The task:
Rewrite the records below as a numbered list with one line per item, omitting any blank lines.

Excerpted records:

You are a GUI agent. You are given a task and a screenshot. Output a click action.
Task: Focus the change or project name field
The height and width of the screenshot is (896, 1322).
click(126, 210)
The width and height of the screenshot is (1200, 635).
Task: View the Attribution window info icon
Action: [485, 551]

Result for this task:
1. You are a GUI agent. You are given a task and a screenshot. Output a click action.
2. Task: Focus the change or project name field
3. The height and width of the screenshot is (896, 1322).
4. click(126, 210)
5. The width and height of the screenshot is (1200, 635).
6. Task: View the Attribution window info icon
7. Action: [485, 551]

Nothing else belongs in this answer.